▶ [DATA RECORDS]:
++++++++
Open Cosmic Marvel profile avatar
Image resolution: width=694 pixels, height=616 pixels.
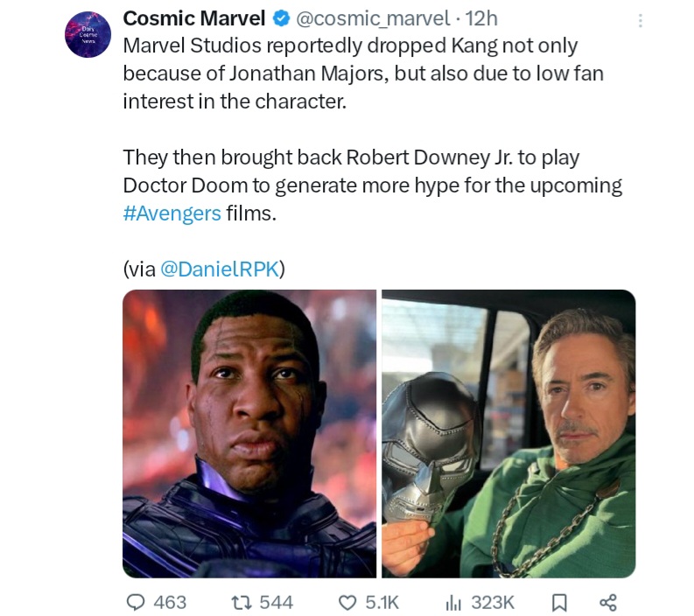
++++++++
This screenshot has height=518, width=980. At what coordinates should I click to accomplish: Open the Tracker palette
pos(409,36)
++++++++
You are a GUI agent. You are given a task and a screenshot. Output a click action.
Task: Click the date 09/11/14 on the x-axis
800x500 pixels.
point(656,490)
++++++++
▶ [YOUR OBJECTIVE]:
The answer is the run of lines above from the line containing "Open Cosmic Marvel profile avatar" through the line containing "Image resolution: width=694", copied exactly and alone.

▶ [TASK RESULT]:
Open Cosmic Marvel profile avatar
Image resolution: width=694 pixels, height=616 pixels.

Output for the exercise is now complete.